- The Washington Times - Thursday, January 11, 2001

Virginia and Maryland are in danger of losing $1.3 billion in federal funds for the new Woodrow Wilson Bridge because of Virginia's dispute with Maryland over its union-only labor deals for the construction project, sources close to the issue said.
The states, which have pledged $200 million each for the six-year project, must seal a financing deal detailing how they will absorb cost overruns in order to get the money Congress has approved for the $2.2 billion, 12-lane span.
Virginia Gov. James S. Gilmore III yesterday expressed frustration over Maryland's Project Labor Agreements (PLAs), requiring labor union workers to build its share of the replacement bridge.
"It is also unfortunate that this agreement has been entered into without the participation or consultation with Virginia," said Mr. Gilmore, a Republican. "This continues to underscore the dramatic change in the working relationship between the two states."
PLA opponents say such agreements drive up construction costs unnecessarily; supporters say PLAs ensure high-quality performance with few labor-related delays and disagreements.
Officials from the states have been working with the U.S. Department of Transportation to hammer out an agreement.
Negotiations between the states have stalled over Maryland's insistence on the PLAs and demands that Virginia help pay for all cost overruns, the sources said.
Maryland, under Gov. Parris N. Glendening, a Democrat, has rejected a Virginia offer that would cap the total cost of building the bridge and require Maryland to pay for any cost overruns, the sources added.
"If they go ahead and use the PLAs and it drives the cost up, they would just have to go ahead and pay for it," one source said, adding the PLAs "make it much more difficult for them to agree to [Virginia's] cap of the bridge costs."
The same source said Virginia's offer would keep intact Mr. Gilmore's proposal that his state pay only for cost overruns resulting from its share of the construction, primarily the interchanges in Alexandria.
"Virginia would still not accept cost overruns," the source said.
Mr. Gilmore yesterday reiterated in a statement that he will reject any deal that would saddle Virginia taxpayers with "unlimited additional costs that may occur under this union promise."
Jack Calahan, a spokesman for the Maryland Department of Transportation, said his state is committed to using the PLAs agreed upon Friday.
"Maryland believes having PLAs is the best way to manage this extraordinary project over the lifetime of the project," Mr. Calahan said. "Maryland believes this is the right thing to do."
He said Maryland's position that Virginia share in cost overruns has not changed, noting the two sides are continuing to meet to work out their differences.
The federal government is providing $1.5 billion for the project, most of it to build the bridge.
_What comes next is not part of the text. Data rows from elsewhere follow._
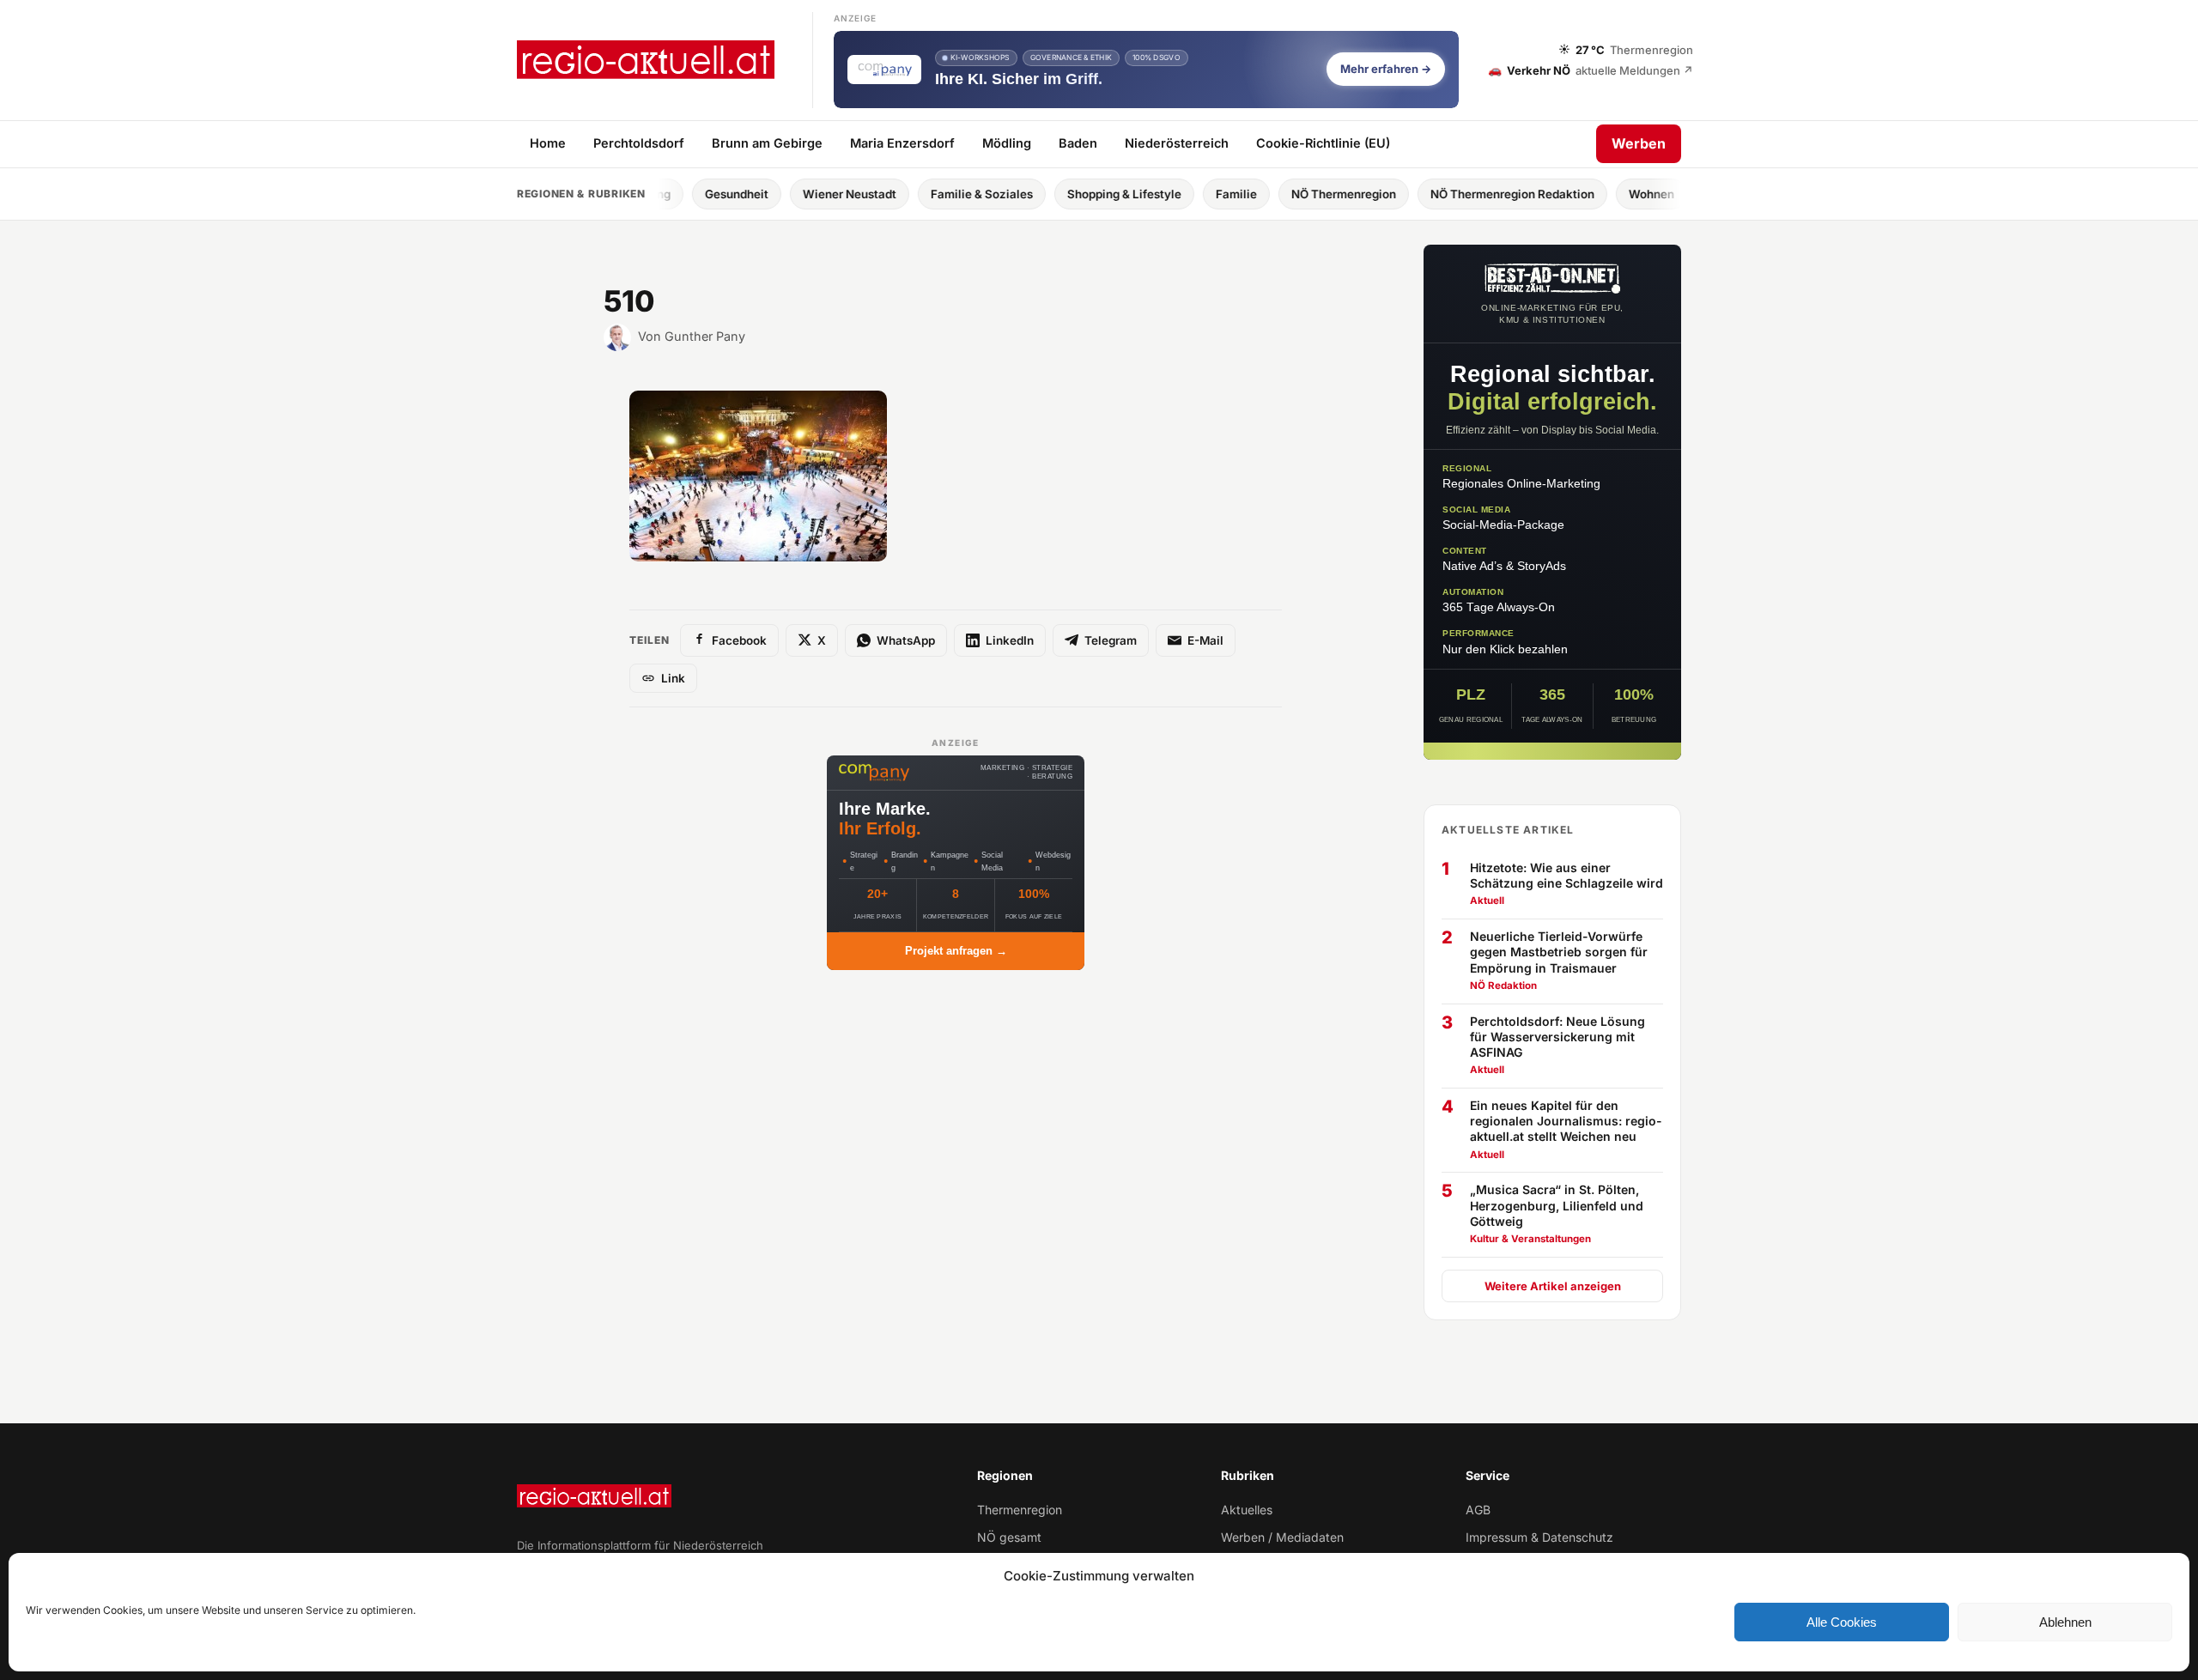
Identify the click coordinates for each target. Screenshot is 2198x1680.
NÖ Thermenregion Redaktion (1441, 194)
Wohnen (1580, 194)
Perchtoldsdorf (638, 143)
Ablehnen (2065, 1622)
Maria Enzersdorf (902, 143)
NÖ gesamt (1009, 1537)
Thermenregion (1019, 1509)
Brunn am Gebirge (767, 143)
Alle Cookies (1841, 1622)
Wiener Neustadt (778, 194)
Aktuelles (1246, 1509)
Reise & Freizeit (1680, 194)
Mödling (1006, 143)
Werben (1639, 143)
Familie (1165, 194)
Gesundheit (665, 194)
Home (548, 143)
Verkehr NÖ (1590, 69)
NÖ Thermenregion (1272, 194)
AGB (1478, 1509)
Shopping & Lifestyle (1053, 194)
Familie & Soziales (910, 194)
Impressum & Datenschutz (1539, 1537)
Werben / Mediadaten (1282, 1537)
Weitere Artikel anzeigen (1553, 1286)
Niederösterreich (1177, 143)
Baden (1078, 143)
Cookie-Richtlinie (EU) (1323, 143)
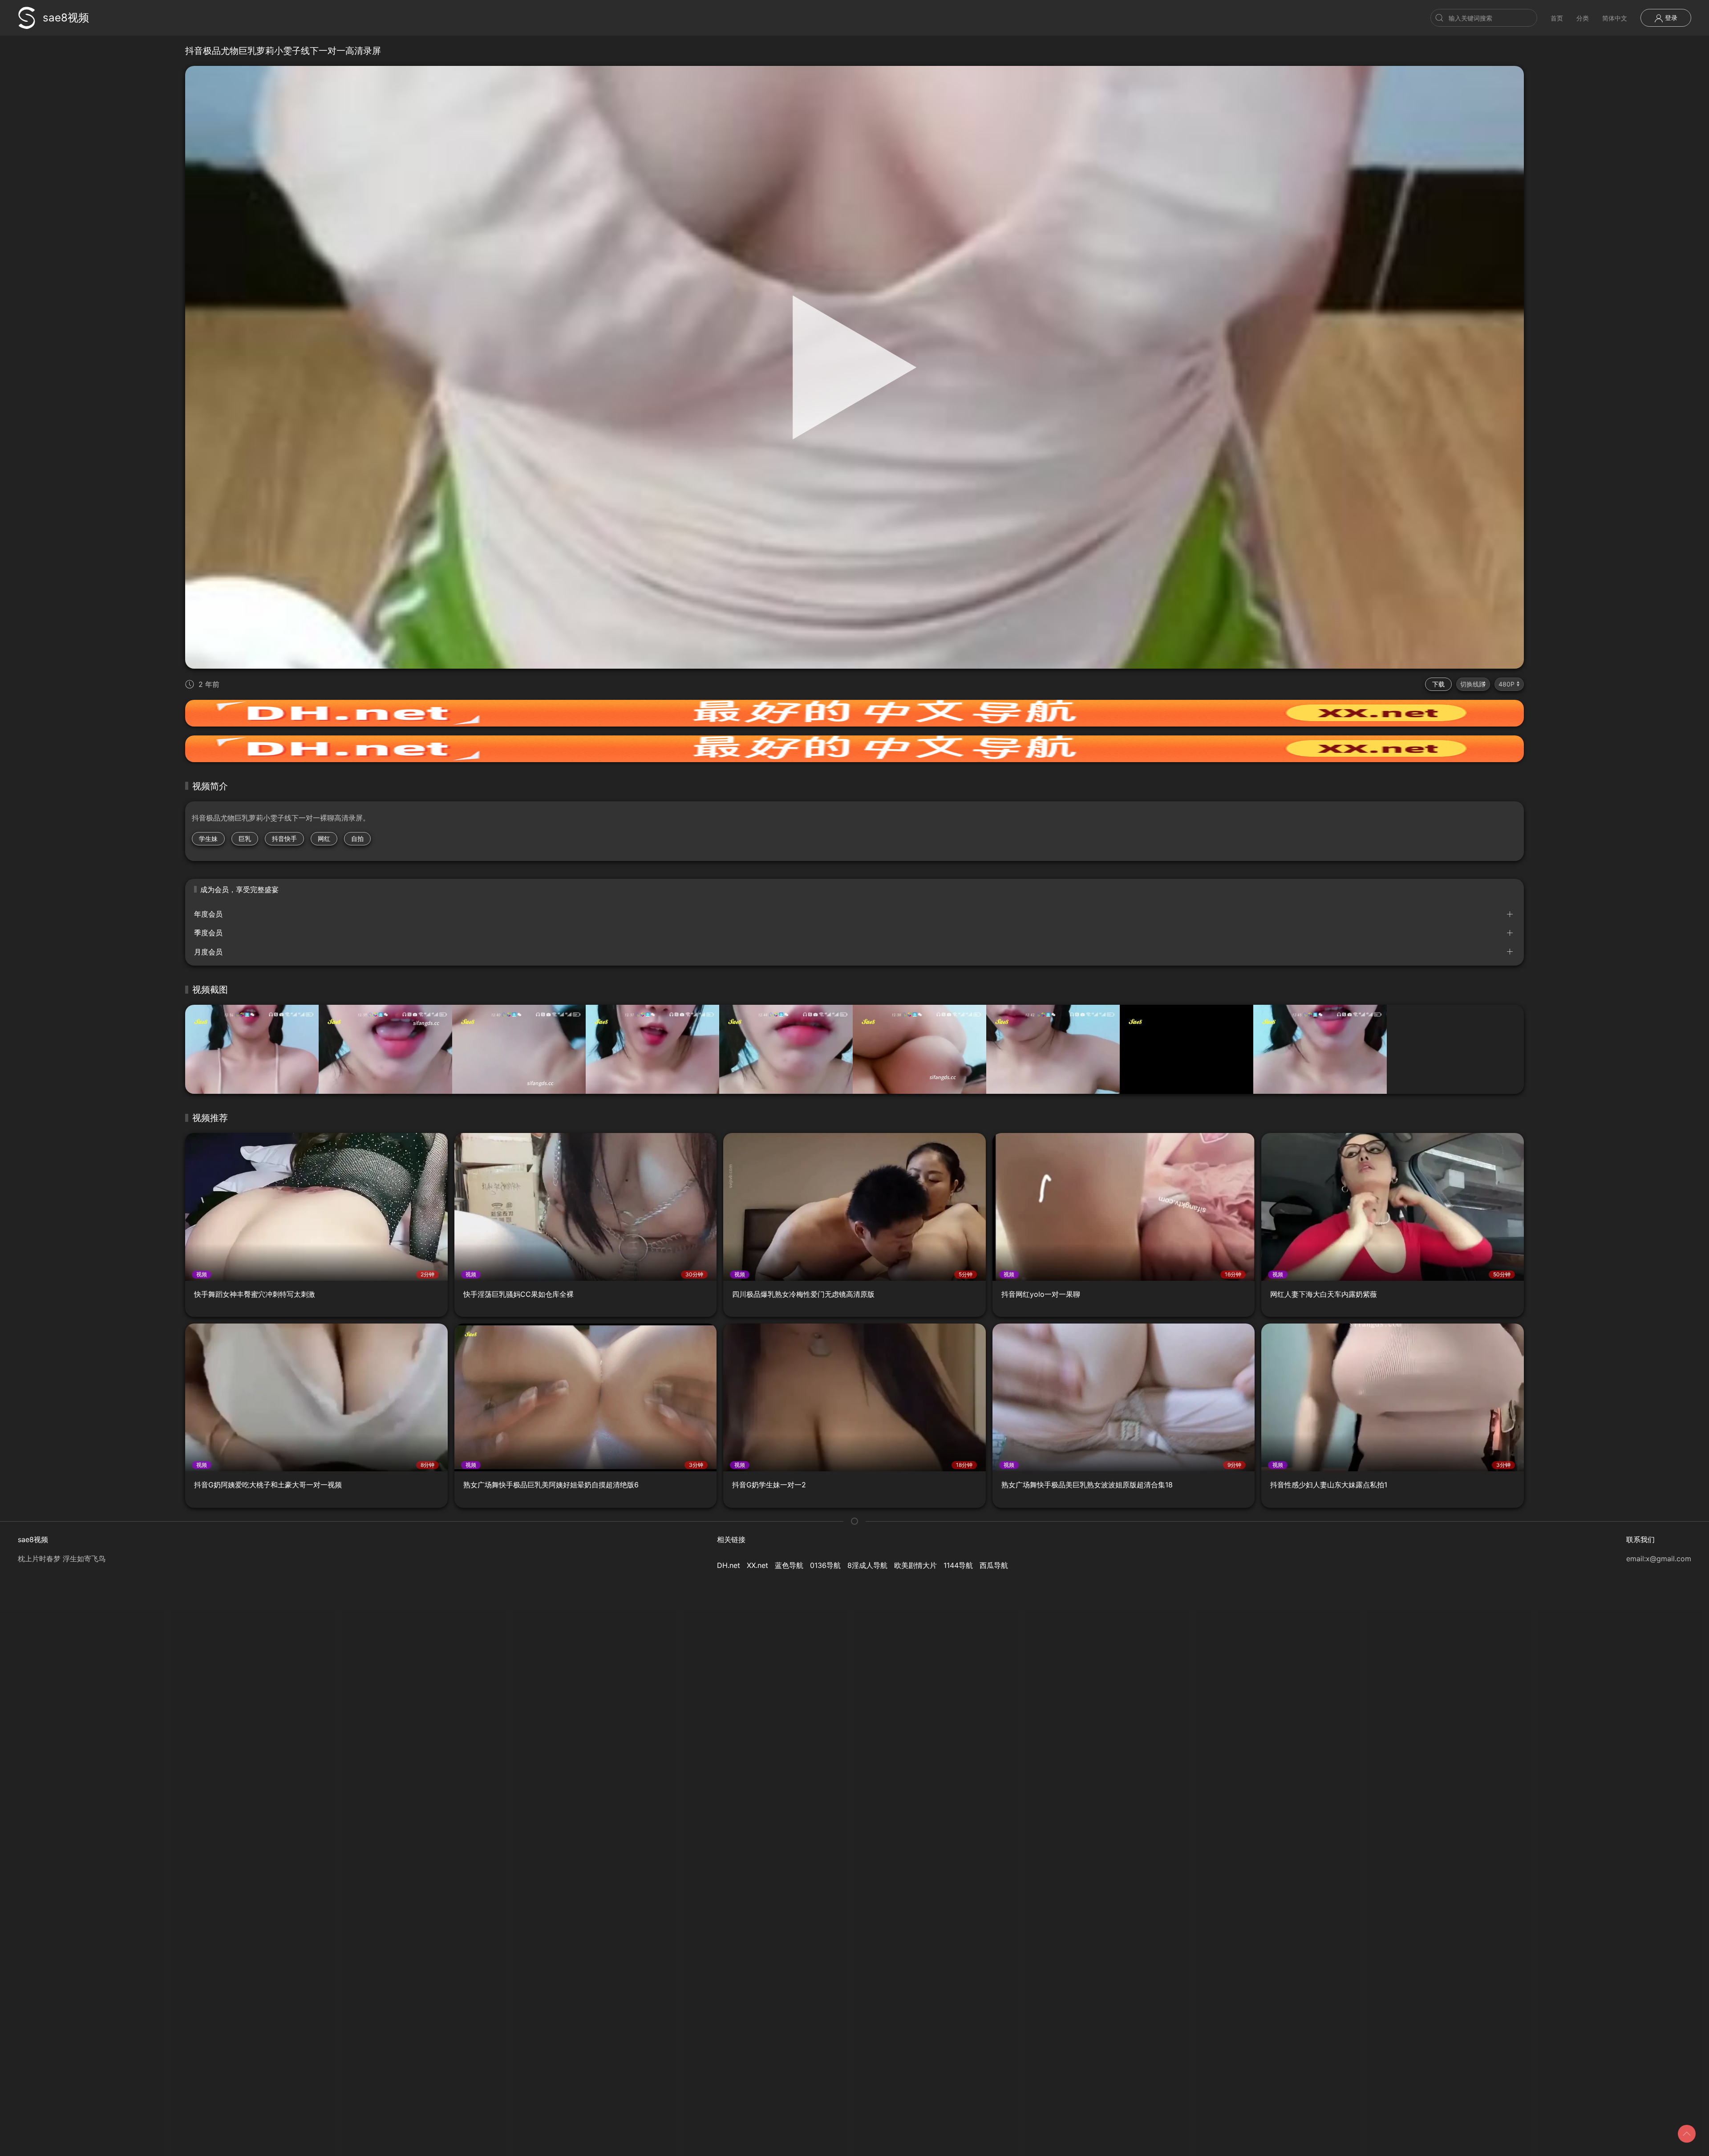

Congress approved $900 million as part of a 1998 transportation funding bill and another $600 million last year.
Last summer, Congress approved $170 million of its total contribution to be used to start dredging and foundation work on the bridge to keep the project on schedule.
David Marin, a spokesman for Rep. Thomas M. Davis III, Virginia Republican, said not another dollar of federal money will be released until the states secure a financing agreement.
"This was an intentional strategy, of course, meant to try to block a PLA" and make the states hold the line on cost overruns, Mr. Marin said. "The fight is now theirs."
Mr. Davis and other members of Congress will try to pressure Maryland to reject the PLAs, contending they are "bad politics and bad policy" and represent "a slap in the face to Virginia," Mr. Marin added.
Neither the GOP-controlled Congress nor the incoming Bush administration, which must approve the financing agreement, is keen on the labor union agreements, said U.S. Rep. Robert Ehrlich Jr., Maryland Republican.
"I know this is not going to be popular with a lot of decision-makers in Congress," Mr. Ehrlich said. "Governor Gilmore made it very clear from the beginning that PLAs were a non-starter from the beginning… . Mr. Glendening can certainly not claim ignorance."